Au-delà de la nationalité, ce lien peut être la pratique de la langue, le lieu de formation ou encore la connaissance de la culture française. En leur offrant une visibilité nouvelle, il constituera pour ceux qui rejoindront cette communauté, un espace de dialogue, de solidarité et d’échange sans précédent.

Les personnes physiques ou morales, francophones ou francophiles, quels que soient leur pays d’origine, le lieu de leur activité ou de leur résidence hors de France peuvent d’ores et déjà, gratuitement, se référencer, via “PagesFrance”, sur ce qui sera bientôt l’annuaire mondial de la francophonie.

fév 06 2012

Un portail internet pour le livre français à l’étranger

Le développement de la francophonie est un de mes combats privilégiés. Il passe notamment par la diffusion des livres et la promotion de la lecture en français. Comme l’indiquait Marthe Simard lors de ce qui constituait la toute première intervention d’une femme à la tribune d’une assemblée parlementaire française : “le livre français est l’instrument essentiel de la diffusion de notre culture”.  Je me réjouis donc du lancement du site France Livre, initié par le Centre National du Livre (CNL) en association avec le Bureau international de l’Edition française et l’Institut français.

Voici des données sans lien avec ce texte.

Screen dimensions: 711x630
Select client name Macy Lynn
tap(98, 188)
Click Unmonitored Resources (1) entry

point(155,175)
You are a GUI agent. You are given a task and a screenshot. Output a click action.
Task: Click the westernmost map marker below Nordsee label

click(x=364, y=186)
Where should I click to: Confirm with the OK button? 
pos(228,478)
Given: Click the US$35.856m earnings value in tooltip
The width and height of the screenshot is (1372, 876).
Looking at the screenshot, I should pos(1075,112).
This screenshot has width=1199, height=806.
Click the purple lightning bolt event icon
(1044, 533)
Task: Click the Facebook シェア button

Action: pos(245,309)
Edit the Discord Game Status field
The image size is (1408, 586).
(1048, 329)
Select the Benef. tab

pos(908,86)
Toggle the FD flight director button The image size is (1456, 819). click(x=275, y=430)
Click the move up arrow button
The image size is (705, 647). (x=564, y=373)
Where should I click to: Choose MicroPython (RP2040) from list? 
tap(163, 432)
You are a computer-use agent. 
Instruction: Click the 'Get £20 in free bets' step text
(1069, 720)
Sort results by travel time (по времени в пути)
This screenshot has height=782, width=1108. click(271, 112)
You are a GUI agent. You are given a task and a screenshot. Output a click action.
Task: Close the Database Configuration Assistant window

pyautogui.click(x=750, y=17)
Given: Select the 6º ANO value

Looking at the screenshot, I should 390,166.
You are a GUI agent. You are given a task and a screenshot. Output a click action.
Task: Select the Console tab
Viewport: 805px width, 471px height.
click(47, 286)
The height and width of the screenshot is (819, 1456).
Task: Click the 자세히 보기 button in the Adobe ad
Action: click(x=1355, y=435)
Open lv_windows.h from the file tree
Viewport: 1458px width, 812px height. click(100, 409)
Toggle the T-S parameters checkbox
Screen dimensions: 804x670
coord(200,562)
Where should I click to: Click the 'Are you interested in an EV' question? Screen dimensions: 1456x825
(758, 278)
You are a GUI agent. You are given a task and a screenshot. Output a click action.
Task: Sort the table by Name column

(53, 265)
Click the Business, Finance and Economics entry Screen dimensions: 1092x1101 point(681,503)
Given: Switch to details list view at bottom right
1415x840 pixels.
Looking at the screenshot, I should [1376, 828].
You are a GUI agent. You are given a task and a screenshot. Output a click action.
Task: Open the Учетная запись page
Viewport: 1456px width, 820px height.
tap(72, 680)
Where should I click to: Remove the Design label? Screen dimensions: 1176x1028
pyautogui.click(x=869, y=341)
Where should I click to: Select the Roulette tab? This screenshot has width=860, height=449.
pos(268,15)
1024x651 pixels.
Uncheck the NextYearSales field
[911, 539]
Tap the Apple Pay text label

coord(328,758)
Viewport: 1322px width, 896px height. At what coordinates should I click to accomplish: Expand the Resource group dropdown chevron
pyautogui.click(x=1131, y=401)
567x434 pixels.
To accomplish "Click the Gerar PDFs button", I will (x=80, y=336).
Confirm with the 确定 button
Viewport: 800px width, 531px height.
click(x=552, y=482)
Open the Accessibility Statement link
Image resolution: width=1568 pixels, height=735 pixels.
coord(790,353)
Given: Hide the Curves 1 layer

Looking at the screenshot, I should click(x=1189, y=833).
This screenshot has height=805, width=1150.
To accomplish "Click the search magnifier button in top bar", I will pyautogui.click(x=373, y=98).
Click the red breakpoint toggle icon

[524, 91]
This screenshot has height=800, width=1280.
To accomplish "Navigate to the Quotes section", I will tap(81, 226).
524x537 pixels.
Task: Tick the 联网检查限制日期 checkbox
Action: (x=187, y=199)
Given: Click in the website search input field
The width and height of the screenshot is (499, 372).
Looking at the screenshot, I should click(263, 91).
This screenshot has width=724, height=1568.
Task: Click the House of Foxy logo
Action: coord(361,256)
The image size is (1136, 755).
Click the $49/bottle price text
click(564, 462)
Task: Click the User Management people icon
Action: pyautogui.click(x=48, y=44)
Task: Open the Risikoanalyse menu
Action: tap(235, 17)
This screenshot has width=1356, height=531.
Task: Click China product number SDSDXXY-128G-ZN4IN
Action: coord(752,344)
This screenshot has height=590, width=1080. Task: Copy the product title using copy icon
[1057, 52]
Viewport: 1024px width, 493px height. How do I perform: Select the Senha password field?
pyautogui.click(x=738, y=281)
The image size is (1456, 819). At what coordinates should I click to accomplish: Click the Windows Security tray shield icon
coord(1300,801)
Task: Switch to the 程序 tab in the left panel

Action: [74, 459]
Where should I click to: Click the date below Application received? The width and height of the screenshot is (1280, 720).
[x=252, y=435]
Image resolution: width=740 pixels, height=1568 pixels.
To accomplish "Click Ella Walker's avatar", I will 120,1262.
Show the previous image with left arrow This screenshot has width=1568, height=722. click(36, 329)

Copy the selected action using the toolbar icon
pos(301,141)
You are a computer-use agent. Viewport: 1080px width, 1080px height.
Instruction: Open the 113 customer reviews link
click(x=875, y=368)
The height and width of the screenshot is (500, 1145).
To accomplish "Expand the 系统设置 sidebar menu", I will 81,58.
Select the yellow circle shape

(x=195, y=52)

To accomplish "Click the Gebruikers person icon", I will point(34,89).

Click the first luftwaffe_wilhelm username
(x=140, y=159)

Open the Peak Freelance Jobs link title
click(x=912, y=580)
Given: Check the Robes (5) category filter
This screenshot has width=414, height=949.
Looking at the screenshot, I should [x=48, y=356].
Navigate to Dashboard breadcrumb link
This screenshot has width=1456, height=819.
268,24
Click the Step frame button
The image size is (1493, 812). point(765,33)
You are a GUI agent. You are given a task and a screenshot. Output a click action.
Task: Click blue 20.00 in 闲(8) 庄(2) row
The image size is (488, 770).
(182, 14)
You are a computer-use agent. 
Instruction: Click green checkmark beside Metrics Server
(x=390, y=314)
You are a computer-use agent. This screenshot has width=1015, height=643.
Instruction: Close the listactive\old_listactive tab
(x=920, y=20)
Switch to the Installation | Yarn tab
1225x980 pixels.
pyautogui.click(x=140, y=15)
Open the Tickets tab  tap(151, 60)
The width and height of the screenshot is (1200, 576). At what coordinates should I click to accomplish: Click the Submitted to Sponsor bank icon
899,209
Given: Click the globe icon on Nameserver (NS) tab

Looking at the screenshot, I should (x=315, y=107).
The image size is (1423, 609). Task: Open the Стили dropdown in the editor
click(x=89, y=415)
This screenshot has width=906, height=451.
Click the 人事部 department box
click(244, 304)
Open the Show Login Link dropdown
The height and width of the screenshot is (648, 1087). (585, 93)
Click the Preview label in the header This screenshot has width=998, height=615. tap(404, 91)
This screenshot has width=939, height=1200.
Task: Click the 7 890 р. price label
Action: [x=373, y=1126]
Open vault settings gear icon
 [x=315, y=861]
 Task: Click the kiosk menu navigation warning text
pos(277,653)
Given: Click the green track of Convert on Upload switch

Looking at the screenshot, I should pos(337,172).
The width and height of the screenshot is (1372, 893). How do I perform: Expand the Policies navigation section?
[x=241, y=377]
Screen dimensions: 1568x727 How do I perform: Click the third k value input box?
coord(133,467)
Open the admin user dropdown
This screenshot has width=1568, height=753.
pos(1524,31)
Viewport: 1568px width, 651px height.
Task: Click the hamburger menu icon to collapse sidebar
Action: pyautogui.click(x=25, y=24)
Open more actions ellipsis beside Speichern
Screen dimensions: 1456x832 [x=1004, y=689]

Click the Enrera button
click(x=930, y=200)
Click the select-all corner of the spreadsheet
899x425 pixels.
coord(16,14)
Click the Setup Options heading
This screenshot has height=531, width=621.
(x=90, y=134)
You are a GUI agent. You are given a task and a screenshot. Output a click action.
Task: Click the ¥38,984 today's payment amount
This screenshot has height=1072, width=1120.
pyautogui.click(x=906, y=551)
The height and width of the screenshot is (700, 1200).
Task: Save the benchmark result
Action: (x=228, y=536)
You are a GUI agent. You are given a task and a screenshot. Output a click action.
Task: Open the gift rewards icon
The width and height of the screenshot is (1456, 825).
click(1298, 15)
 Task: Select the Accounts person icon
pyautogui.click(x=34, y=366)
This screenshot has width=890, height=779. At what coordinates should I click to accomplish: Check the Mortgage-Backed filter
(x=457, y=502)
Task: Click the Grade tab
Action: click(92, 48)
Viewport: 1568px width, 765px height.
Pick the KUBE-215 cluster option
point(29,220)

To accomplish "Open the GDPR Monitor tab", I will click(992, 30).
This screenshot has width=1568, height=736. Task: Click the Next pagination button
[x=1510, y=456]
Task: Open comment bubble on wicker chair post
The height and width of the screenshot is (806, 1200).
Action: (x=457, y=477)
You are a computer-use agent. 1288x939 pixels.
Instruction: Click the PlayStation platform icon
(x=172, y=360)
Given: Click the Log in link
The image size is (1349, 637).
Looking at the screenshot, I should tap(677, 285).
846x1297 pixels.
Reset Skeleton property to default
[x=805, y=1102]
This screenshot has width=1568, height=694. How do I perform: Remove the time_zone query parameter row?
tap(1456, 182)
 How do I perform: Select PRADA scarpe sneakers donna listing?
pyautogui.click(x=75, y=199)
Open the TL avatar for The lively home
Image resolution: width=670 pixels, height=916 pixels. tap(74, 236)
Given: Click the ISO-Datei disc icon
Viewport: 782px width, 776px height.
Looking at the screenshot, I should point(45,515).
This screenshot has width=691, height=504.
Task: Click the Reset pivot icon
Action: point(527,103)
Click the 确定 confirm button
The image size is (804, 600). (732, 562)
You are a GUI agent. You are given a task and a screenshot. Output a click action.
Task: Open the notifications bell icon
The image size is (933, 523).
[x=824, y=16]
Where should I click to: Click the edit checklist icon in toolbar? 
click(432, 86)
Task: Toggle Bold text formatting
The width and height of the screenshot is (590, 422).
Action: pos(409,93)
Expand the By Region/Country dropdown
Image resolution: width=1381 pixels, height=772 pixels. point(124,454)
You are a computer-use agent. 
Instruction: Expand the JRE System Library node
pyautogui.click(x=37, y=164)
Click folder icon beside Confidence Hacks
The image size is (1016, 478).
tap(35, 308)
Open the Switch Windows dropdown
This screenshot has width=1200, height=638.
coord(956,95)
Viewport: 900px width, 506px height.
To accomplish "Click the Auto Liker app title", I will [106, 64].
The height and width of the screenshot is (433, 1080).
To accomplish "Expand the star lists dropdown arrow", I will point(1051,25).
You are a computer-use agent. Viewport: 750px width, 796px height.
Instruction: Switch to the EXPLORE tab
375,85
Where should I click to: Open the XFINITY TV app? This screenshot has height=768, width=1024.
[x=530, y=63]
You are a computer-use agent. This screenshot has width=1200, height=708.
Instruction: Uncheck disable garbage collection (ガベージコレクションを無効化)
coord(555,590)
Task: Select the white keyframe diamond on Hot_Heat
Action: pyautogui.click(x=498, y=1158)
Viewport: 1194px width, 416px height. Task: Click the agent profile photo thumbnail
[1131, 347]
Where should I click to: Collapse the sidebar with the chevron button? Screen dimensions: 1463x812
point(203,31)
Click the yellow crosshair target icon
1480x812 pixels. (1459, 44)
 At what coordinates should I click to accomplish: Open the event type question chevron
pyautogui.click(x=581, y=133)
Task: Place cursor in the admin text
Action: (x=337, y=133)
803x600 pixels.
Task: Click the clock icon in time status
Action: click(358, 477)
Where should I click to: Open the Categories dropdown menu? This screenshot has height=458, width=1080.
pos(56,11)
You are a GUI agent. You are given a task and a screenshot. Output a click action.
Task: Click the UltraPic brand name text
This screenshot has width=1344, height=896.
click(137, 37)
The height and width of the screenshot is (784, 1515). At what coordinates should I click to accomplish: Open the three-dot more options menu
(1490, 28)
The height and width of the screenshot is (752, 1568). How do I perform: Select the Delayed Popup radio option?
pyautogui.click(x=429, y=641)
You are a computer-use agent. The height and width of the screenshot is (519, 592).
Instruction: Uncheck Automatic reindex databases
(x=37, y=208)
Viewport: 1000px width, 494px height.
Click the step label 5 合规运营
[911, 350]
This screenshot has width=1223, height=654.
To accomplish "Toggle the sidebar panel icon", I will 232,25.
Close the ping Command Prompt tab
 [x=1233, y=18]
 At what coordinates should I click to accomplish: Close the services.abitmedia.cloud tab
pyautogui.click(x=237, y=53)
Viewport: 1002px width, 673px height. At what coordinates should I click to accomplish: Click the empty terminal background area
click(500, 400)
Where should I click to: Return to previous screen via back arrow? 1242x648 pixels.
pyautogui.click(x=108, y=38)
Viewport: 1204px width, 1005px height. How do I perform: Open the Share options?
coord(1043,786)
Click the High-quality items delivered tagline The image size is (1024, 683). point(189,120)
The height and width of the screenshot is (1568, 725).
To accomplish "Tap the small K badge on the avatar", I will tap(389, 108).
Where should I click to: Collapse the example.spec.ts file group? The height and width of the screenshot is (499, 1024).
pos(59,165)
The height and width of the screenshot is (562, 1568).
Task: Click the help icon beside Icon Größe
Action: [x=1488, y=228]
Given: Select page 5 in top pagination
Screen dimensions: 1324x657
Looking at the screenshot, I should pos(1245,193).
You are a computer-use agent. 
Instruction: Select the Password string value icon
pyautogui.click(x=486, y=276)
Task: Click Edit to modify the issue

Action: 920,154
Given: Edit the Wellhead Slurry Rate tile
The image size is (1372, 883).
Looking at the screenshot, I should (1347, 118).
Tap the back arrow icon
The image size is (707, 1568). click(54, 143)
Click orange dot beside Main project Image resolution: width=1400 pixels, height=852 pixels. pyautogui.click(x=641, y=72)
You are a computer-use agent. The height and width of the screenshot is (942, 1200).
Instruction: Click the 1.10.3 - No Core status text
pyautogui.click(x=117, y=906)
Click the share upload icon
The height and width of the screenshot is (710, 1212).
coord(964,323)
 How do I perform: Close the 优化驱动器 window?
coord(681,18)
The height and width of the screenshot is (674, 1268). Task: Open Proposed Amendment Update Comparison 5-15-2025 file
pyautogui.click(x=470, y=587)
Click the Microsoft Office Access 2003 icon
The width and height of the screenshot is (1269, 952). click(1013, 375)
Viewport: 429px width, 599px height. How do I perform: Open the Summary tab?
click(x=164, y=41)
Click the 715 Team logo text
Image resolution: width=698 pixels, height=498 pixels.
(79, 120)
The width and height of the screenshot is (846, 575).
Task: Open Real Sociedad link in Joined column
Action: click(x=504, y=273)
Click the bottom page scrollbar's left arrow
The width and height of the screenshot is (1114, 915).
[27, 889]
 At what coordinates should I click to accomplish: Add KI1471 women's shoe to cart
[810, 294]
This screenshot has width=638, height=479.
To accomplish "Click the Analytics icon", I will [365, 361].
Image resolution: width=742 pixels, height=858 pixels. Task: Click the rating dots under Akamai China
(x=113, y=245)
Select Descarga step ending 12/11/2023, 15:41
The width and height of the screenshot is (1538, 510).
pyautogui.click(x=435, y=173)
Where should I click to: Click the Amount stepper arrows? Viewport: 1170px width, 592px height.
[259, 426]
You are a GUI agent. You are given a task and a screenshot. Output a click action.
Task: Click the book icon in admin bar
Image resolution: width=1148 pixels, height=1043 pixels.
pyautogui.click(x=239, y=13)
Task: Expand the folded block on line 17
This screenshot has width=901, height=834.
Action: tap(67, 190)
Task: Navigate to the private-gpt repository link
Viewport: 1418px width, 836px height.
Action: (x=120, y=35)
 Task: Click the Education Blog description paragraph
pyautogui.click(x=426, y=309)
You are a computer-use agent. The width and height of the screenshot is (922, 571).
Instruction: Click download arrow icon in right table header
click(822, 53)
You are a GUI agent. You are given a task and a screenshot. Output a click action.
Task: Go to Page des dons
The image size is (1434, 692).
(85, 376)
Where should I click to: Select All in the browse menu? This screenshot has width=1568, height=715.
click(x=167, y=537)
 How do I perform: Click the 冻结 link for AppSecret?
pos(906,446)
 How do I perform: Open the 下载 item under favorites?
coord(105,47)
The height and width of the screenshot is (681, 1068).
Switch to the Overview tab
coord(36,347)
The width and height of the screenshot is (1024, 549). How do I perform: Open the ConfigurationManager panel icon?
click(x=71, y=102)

Ce site a pour ambition de devenir le portail du livre français à l’étranger et a pour vocation de donner de l’information aux auteurs, aux éditeurs, aux traducteurs, aux libraires francophones et aux bibliothécaires. Il est proposé en 2 langues, français et anglais. Il permet aux professionnels du livre, tant en France qu’à l’étranger, de mesurer la richesse et la diversité de la production éditoriale française. Il leur fournit une aide et une orientation pour acquérir les droits de traduction d’ouvrages français et publie, chaque semaine, une sélection de nouveautés. Enfin, la section « ressource » contient plusieurs études sur le marché mondial et français ainsi qu’un annuaire professionnel.

jan 27 2012

Un timbre pour les Français de l’étranger

Il y a une dizaine d’années, alors que j’étais vice-présidente du Conseil Supérieur des Français de l’Etranger (CSFE), j’avais proposé l’édition d’un timbre – ou d’une série de timbres – honorant la présence française à l’étranger. Du fait de la multiplicité des demandes et parce que ce projet de timbre « ne se rattachait pas à un événement particulier », le Ministre en charge des Postes à l’époque m’avait dit ne pouvoir le retenir. Notre Secrétaire d’Etat aux français de l’étranger nous ayant annoncé le mois dernier sa volonté de consacrer 2014, « année des Français de l’étranger », il m’a semblé opportun de profiter de cette annonce pour relancer ce projet de timbre.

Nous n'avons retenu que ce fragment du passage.